No Libyan actors are poised to roll back ISIS’s territorial gains in Libya. Libya does not have a unified national army, and its highly factionalized armed groups remain locked in a multidimensional civil war. The transitional government that assumed power after the fall of longtime dictator Muammar al Qaddafi in 2011 failed to bridge the country’s political and tribal fault lines and ultimately broke down into two warring parliaments, each supported by loose coalitions of armed groups. The UN is struggling to bring the two parliaments together behind a unity government, but the ongoing stalemate and uncertain status of key powerbrokers in the future government are preventing majorities on both sides from agreeing, and thus the armed groups from uniting. ISIS’s rapid expansion in Libya has proved insufficient to force Libya’s political leaders to abandon their grievances. At the same time, no existing Libyan fighting force has demonstrated either the will or the capability to defeat ISIS in their country. The Libyan National Army (LNA), aligned with the House of Representatives based in the east, is embroiled in a stalemated fight against a plethora of Islamist groups in Benghazi, Derna, and Ajdabiya. The LNA has used its very limited air power to conduct sparse strikes on ISIS positions, but its forces are entrenched in their current fights and unable to launch a ground assault on ISIS in Sirte. Meanwhile, a coalition of Misratan militias from western Libya recently mobilized eastward toward Sirte, but these forces, combined with those already based closer to Sirte in Abugrein, likely number around half of the force that ISIS can muster to defend its stronghold. It is more likely that the Misratans, who have established checkpoints at key transport hubs and near ISIS positions west of Sirte, are attempting to contain ISIS’s westward expansion.
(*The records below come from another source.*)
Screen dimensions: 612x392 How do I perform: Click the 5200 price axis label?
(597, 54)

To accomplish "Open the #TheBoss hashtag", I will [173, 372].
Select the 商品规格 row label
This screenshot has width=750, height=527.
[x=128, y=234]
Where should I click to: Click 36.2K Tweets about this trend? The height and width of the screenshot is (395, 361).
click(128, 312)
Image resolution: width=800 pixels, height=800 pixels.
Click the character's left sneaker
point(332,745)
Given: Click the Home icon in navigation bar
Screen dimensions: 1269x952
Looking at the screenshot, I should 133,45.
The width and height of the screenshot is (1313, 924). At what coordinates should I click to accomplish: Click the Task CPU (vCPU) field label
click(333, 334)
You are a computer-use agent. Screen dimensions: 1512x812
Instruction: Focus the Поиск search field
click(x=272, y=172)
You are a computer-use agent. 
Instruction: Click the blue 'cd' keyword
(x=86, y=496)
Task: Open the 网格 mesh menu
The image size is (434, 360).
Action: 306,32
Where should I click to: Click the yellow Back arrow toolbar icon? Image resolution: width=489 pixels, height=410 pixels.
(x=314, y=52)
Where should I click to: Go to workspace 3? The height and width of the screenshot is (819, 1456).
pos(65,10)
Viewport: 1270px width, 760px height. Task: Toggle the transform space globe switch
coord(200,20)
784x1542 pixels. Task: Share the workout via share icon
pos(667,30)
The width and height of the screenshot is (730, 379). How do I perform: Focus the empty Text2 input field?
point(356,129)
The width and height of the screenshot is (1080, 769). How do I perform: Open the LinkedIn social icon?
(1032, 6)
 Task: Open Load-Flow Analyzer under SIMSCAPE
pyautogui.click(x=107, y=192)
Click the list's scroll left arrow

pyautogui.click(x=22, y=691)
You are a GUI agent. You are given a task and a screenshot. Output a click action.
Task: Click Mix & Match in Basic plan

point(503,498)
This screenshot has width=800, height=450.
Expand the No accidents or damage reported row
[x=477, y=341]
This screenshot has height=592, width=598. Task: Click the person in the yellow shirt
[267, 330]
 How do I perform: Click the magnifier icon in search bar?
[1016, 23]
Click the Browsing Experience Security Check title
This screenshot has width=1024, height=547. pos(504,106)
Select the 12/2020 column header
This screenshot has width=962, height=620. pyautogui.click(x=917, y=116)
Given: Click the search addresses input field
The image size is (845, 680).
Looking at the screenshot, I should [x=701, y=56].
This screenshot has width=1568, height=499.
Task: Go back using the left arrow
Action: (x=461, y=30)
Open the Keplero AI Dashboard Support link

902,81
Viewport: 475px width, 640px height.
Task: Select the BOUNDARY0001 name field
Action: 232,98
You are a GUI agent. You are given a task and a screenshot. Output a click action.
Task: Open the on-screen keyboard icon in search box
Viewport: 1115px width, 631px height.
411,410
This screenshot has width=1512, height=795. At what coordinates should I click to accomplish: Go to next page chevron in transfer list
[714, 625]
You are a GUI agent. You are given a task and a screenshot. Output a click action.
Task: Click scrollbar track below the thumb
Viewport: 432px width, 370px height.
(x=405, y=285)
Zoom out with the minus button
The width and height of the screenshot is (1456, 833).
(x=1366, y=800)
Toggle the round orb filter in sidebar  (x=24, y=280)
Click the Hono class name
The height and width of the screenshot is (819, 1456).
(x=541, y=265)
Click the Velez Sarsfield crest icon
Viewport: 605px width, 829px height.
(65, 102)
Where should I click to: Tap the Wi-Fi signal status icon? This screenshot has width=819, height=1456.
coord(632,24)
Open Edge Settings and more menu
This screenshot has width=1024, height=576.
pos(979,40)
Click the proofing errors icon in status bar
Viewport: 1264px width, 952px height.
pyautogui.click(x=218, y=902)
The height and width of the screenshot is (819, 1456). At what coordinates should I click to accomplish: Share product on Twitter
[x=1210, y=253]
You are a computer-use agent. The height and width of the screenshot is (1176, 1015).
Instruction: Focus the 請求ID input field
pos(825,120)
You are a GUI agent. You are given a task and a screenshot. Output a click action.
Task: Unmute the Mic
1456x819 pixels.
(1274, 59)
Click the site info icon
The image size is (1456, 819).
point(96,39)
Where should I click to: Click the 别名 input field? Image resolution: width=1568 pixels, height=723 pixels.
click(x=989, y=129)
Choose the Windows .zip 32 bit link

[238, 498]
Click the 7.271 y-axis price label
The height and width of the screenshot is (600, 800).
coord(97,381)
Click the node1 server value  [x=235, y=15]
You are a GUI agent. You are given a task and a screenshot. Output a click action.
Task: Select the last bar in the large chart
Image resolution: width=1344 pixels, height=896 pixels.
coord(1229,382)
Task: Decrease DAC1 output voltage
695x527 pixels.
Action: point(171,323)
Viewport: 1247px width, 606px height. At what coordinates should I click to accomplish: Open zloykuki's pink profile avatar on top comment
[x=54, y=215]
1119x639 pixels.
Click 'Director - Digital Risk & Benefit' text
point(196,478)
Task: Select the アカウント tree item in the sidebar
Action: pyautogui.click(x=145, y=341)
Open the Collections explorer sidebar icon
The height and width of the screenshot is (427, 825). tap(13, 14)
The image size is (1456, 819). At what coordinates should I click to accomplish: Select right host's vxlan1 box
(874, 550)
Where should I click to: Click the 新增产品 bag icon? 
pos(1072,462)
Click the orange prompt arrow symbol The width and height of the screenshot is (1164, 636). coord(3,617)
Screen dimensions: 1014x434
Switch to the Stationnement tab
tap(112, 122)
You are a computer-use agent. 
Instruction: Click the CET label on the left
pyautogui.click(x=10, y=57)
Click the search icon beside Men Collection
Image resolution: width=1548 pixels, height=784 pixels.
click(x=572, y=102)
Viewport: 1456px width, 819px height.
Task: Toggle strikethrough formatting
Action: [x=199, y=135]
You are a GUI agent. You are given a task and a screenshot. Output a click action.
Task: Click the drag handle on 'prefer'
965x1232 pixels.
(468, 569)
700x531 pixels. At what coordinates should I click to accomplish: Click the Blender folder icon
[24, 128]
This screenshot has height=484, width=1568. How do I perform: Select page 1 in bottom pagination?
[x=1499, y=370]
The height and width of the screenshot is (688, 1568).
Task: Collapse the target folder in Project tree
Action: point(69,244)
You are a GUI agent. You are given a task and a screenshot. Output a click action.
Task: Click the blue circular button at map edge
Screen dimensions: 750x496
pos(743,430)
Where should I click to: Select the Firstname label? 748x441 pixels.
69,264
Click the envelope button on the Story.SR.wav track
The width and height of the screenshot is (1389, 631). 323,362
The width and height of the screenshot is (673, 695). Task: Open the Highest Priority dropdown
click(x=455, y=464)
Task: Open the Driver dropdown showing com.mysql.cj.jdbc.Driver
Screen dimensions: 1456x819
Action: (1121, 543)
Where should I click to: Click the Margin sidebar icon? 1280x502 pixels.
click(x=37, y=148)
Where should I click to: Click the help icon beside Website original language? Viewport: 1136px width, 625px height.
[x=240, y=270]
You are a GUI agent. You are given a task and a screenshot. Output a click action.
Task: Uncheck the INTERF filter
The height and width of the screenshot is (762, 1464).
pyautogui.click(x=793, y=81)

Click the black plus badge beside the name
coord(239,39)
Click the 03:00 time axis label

The U.S. and its allies lack both the partner and the will to carry out a campaign the scale needed to defeat ISIS in Libya. The absence of a unity government and a Libyan army hampers action against ISIS by denying the international community legitimate political and military partners for intervention. The U.S. has reportedly ruled out the possibility of intervening in Libya unilaterally, as U.S. defense officials claimed on February 18 that President Obama rejected a plan from U.S. Africa Command and Special Operations Command to launch airstrikes against ISIS’s resources in Libya and deploy Special Operations Forces to train a future Libyan national army. The U.S. reportedly will continue to strike ISIS’s high-level leadership in Libya instead. For example, the U.S. targeted a Tunisian ISIS operative in western Libya linked to major terror attacks in Tunisia on February 19. Such surgical, opportunistic targeting will not expel ISIS from populated areas or prevent the group from advancing further. Denying ISIS safe haven in Libya requires a ground partner capable and willing to clear and hold ISIS’s current areas of control. ISIS will continue to grow and strengthen in the absence of a determined response from both Libyans and the international community.

ISIS will use its enduring safe haven in Libya to endure and project disorder throughout North Africa and potentially into Europe.  A Libyan stronghold allows ISIS to survive in the event of defeat in Iraq and Syria by providing two key capabilities: a physical safe haven that can serve as a refuge for central leadership, and a safeguard for ISIS’s ideological legitimacy, which depends on the governance of a territorial Islamic state. ISIS has already used Libya as a support zone for devastating attacks on tourist sites in neighboring Tunisia, and its recent uptick in North Africa-focused propaganda indicates that the group is still focused on generating recruitment and attacks in the region. ISIS’s secure hold on terrain in Libya allows it to more easily develop networks and project attacks into neighboring Tunisia, Algeria, and Egypt, as well as recruit throughout the Maghreb and Sahel regions. ISIS may ultimately use its safe haven within Libya to plan and launch attacks on nearby Europe, as it has already done with its safe havens in Iraq and Syria.